Research

My research focuses on 4 main topics: entrepreneurship, innovation, private equity and public policy.

Dissecting the Effect of Financial Constraints on Small Firms (joint with Su Wang) – 2019

Abstract: We use the Great Recession as a laboratory to dissect the implications of financial constraints in small firms. We exploit firm-level eligibility requirements for a credit guarantee scheme launched in the UK in 2009 as an exogenous determinant of financial access during the crisis. Using a difference-in-difference methodology, and novel small-firm data, we show that eligible firms relatively increased their borrowing, employment, sales, profits, and survival, but disinvested as much as non-eligible businesses. The results show that employment can be more sensitive to financial constraints than fixed assets, likely because fixed assets can be pledged as collateral whereas employees cannot.

Identifying and Impacting “Gazelles”: Evidence from a Business Accelerator – 2019

Review and Resubmit Journal of Financial Economics

New Evidence on Venture Debt (joint with William Mann) – 2018

One fundamental, long-standing pattern in the funding of early-stage companies has been the use of equity-style investments by venture capitalists (VCs). As a result, the perception has been that debt contracts are a negligible component of the funding picture for VC-backed companies. This is often justified with the observation that startups do not feature the characteristics that traditionally support debt financing, such as significant free cash flow, tangible collateral, or reputation.

The Effects of Business Accelerators on Venture Performance: Evidence from Start-up Chile (joint with Michael Leatherbee) – 2017

Do business accelerators affect new venture performance? We investigate this question in the context of Start-Up Chile, an ecosystem accelerator. We focus on two treatment conditions typically found in business accelerators: basic services of funding and coworking space, and additional entrepreneurship schooling. Using a regression discontinuity design, we show that schooling bundled with basic services can significantly increase new venture performance. In contrast, we find no evidence that basic services affect performance on their own. Our results are most relevant for ecosystem accelerators that attract young and early-stage businesses and suggest that entrepreneurial capital matters in new ventures.

CEO Contract Horizon and Innovation (joint with Moqi Groen-Xu) – 2016

Innovating firms face a dilemma when setting contractual terms for management. Competing theories make opposing predictions on the relationship between contract-duration and innovation. Using novel data, we estimate that an additional year of CEO-contract-duration leads to 6.5% higher-quality innovation. We support a causal interpretation by exploiting exogenous variation spurred by CEO contract-limits regulation. Our evidence illustrates the process of changing innovation quality. Longer-contract-horizon CEOs allocate more resources to exploratory R&D and set longer term incentives for CROs. The evidence is consistent with the view that longer contracts facilitate long-term investment and greater risk-taking by mitigating managerial myopia and career concerns.
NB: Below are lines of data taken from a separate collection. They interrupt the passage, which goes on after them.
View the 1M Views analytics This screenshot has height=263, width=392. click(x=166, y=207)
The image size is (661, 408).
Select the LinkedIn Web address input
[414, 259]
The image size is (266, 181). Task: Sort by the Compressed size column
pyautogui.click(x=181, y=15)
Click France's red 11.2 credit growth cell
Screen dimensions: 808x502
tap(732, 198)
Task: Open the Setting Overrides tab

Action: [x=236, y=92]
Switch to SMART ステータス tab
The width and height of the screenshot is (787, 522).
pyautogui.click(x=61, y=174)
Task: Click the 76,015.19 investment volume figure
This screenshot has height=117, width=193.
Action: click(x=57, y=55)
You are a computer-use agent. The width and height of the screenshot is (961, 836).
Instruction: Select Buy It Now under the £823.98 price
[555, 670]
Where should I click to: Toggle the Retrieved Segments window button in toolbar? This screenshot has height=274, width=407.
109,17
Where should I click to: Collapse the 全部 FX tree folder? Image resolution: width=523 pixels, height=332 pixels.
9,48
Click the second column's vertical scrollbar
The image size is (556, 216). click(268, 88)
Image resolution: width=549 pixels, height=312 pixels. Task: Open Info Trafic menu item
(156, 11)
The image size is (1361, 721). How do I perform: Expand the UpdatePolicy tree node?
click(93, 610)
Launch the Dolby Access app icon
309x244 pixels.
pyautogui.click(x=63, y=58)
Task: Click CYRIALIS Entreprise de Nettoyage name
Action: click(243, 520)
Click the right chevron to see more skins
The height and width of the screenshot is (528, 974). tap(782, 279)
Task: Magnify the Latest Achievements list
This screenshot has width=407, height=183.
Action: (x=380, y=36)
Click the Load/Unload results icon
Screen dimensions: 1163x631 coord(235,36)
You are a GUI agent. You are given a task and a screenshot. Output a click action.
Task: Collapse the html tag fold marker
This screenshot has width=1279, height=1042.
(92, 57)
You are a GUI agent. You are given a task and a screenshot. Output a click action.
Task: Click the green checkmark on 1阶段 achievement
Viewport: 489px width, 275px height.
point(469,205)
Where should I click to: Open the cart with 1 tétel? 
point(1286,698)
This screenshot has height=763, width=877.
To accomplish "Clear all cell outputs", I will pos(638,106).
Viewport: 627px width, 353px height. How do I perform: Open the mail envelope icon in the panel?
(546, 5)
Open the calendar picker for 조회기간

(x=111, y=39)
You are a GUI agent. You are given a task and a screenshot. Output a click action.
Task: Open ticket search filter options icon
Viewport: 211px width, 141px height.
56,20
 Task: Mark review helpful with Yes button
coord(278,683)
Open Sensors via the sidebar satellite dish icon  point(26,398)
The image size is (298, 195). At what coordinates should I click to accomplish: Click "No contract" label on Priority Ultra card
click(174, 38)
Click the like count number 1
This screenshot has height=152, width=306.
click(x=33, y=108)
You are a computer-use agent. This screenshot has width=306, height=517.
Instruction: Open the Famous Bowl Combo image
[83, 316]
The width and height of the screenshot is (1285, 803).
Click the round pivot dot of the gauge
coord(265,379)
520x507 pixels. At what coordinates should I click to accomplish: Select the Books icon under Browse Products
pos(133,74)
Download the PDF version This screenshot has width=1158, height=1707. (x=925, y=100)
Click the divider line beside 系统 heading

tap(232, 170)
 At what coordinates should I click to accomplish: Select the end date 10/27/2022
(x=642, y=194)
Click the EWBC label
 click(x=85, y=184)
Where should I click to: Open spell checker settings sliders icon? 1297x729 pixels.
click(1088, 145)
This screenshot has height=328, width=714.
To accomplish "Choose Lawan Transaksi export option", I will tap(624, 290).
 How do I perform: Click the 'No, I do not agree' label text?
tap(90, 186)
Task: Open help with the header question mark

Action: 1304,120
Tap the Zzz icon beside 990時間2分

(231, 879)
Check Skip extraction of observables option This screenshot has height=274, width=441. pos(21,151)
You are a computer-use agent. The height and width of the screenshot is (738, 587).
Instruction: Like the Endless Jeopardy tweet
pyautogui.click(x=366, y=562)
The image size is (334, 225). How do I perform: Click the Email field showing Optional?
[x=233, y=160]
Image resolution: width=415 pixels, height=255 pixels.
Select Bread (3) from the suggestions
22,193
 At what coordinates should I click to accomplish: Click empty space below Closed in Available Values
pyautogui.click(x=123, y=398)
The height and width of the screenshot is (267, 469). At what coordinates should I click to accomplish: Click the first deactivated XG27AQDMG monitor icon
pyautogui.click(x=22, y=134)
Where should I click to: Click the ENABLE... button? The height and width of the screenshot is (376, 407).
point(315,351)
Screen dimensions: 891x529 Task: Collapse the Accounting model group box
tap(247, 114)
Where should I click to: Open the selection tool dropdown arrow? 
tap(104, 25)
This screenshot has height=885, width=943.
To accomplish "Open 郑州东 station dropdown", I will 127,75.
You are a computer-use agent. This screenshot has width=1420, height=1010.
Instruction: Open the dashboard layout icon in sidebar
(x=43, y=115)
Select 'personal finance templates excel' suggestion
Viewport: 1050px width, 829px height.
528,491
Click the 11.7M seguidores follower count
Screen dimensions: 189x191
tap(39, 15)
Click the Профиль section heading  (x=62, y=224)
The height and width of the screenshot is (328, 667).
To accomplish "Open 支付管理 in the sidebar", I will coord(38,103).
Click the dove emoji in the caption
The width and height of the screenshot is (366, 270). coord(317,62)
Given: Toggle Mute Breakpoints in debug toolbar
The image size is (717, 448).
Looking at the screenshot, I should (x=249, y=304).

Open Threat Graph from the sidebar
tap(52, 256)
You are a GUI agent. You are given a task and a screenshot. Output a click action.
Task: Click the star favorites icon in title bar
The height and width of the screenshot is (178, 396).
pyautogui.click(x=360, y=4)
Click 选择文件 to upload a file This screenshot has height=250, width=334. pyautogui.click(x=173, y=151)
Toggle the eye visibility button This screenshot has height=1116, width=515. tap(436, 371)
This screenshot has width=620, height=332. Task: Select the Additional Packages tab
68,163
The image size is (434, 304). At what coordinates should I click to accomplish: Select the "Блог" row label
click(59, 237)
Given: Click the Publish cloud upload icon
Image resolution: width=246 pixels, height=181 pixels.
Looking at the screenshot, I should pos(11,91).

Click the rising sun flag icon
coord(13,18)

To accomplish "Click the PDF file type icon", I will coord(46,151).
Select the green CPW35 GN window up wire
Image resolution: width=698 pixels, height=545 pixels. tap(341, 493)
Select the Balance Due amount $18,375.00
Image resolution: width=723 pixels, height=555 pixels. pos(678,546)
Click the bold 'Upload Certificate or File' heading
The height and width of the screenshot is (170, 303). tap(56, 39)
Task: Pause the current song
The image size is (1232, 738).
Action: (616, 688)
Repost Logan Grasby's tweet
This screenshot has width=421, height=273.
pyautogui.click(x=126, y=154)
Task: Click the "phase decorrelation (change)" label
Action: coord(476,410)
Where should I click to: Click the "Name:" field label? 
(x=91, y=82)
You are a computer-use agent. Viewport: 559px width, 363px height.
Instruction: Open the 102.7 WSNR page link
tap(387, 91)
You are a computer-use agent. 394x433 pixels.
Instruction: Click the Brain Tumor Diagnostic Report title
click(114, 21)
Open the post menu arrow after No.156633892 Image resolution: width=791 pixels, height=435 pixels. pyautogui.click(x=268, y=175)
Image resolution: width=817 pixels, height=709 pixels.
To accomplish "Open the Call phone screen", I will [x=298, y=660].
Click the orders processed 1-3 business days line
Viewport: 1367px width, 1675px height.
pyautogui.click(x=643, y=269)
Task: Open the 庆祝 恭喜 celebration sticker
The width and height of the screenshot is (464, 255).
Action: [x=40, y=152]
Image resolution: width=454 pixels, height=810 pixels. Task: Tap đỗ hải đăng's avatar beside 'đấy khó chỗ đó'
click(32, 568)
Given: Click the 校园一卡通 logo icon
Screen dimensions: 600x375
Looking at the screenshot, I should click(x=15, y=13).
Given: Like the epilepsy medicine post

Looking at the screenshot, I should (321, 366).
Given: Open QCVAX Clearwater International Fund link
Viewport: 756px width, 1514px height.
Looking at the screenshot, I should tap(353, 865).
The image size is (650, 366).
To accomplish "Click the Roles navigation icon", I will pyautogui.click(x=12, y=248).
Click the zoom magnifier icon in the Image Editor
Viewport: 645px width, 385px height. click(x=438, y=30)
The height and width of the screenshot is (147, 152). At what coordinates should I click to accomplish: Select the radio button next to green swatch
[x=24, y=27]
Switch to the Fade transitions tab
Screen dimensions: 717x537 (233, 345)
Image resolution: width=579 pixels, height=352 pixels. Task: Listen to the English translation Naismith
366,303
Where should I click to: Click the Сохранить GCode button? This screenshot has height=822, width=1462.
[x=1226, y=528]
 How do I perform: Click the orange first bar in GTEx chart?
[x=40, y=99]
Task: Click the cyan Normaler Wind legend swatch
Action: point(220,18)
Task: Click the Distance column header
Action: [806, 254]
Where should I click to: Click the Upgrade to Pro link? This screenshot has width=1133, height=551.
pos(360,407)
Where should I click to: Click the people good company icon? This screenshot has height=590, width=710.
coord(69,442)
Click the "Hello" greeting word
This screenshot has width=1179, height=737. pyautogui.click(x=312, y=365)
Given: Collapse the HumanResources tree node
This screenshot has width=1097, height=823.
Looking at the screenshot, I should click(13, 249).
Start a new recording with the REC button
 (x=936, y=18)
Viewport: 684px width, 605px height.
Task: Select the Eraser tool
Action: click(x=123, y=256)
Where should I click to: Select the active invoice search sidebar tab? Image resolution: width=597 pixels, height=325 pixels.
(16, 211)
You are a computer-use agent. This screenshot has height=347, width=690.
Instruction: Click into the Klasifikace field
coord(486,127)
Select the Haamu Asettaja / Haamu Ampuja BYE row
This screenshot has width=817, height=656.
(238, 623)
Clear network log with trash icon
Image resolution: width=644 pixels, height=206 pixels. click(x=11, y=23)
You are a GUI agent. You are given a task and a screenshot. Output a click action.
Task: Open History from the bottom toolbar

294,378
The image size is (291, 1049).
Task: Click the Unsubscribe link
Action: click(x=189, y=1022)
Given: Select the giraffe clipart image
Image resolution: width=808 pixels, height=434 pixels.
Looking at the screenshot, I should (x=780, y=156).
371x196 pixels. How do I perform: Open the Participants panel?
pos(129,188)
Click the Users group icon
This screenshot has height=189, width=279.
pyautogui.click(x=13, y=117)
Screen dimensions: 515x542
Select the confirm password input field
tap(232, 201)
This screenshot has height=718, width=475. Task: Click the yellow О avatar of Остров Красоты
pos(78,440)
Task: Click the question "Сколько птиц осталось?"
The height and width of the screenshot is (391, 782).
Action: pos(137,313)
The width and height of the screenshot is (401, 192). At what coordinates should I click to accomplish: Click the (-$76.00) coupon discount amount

How Sensitive is Young Firm Investment to the Cost of Outside Equity? Evidence from a UK Tax Relief (joint with Daniel Paravisini) – 2019

This paper estimates the sensitivity of entrepreneurial investment to the cost of equity. We use variation in access to two tax relief programs for individual equity investors in the UK as a source of exogenous variation in the cost of equity for entrepreneurial firms. We examine young, small firms that were covered by a tax relief program launched in 2012, and also slightly bigger firms that did not qualify for this new program. Comparing the trends in investment of these two groups of firms, we show that the sensitivity of entrepreneurial investment to the cost of equity is substantial. In contrast, we find no such evidence for medium-sized firms that by way of a policy change became eligible to a similar tax relief program also during 2012. We conclude that many of the small, young firms appear to have been equity constrained.

Exchanges of Innovation Resources Inside Venture Capital Portfolios – 2019

I explore exchanges related to the distribution and promotion of innovations between companies sharing common venture capital investors. I show that after companies join investors’ portfolios, exchanges between them and other companies in the portfolios increase by an average of 60%, relative to exchanges with matched non-portfolio companies. The increase holds for exchanges led by either new joiners or other portfolio companies, can begin before the joining event, is larger when information frictions and contracting complexities are more prevalent, and is similar when joining events are plausibly exogenous. Results suggest that returns to innovations are higher in venture capital portfolios.